The Heart’s Desire

  Lord Jesus, blest Son of the Father, as nearing
    The end of our pilgrimage, weary and worn,
  Thy footfall on cloud-land we long to be hearing,
    We long to behold Thee, Bright Star of the Morn.

  As the wayfarer lone upon bleak pathless mountains
    Looks earnestly eastward for signals of day;
  As the thirsty soul, desert-hound, faints for the fountains,
    To drive from his heart the hot fever away:

  So lift we our eyes to the blue dome above us,
    Where saw Thy disciples their Lord disappear;
  So faint we to see Thee who loved and will love us,
    In life as in death, in the glory as here.

  It may be that weak is our warmest affection,
    That the glitter of earth has bedazzled the eye;
  It may be in much there’s been sorry defection,
    That our ways to our words oft have given the lie.

  As the compass subjected to counter attraction,
    For the moment may seem to the pole-star untrue
  So the world with suggestions of soul-satisfaction
    May have caused us to swerve from the prospect in view.

  But in spite of our moments of sad oscillation,
    Our woeful consent to the world and its ways,
  Our wretched retreat before hostile invasion,
    Our blindness amid this religious maze—

  We love Thee—have loved Thee—have longed to behold Thee
    Since the moment we heard of Thine excellent name.
  How dear Thou art to us, how oft we have told Thee,
    Our hearts with Thy holy affections aflame.

  Not yet have we seen Thee; Thy fame we have heard it,
    The fight Thou hast fought and the field Thou hast won;
  Thy reproach, we have borne it; Thy shame we have shared it—
    Our richest inheritance under the sun.

  We, the fruit of Thy soul’s all unspeakable sorrow,
    For whom in the dungeon of death Thou hast lain,
  Look longingly upward for tokens of morrow,
    And ceaselessly cry for Thy coming again.
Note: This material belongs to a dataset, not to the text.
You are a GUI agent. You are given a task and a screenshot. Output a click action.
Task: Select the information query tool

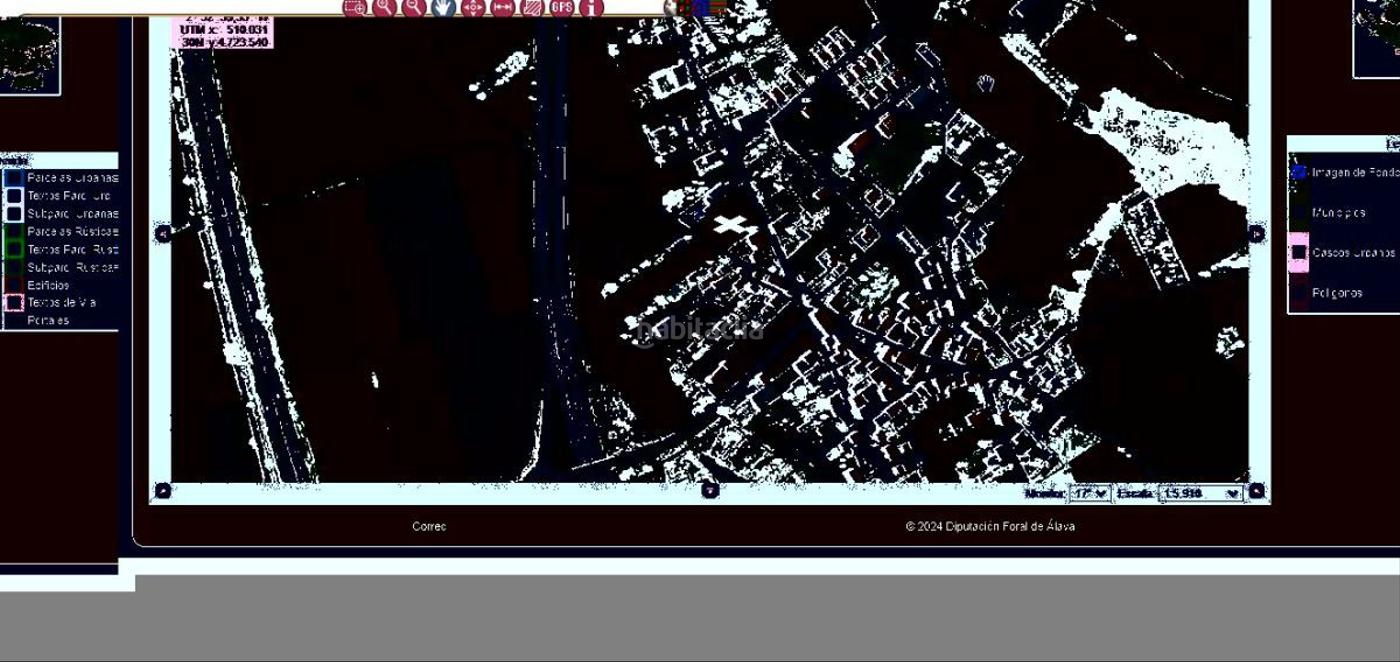click(x=592, y=8)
  No home in this waste have we found since we knew Thee,
    Since first fell Thy heavenly voice on our ear—
  Since we tasted Thy grace thought-surpassing, which drew Thee
    To walk through the valley of death with us here.

  Belov’d of our souls! Well-belov’d of the Father!
    Omnipotent Saviour, Redeemer, and Guide,
  O come, and from waste and from wilderness gather
    Thy loved ones for whom Thou hast suffered and died.

  O come with Thy shout, Lord, triumphant, victorious,
    With the voice of archangel and trumpet of God;
  Call us hence to those halls of light, radiant, glorious,
    That home of our hearts, love’s eternal abode.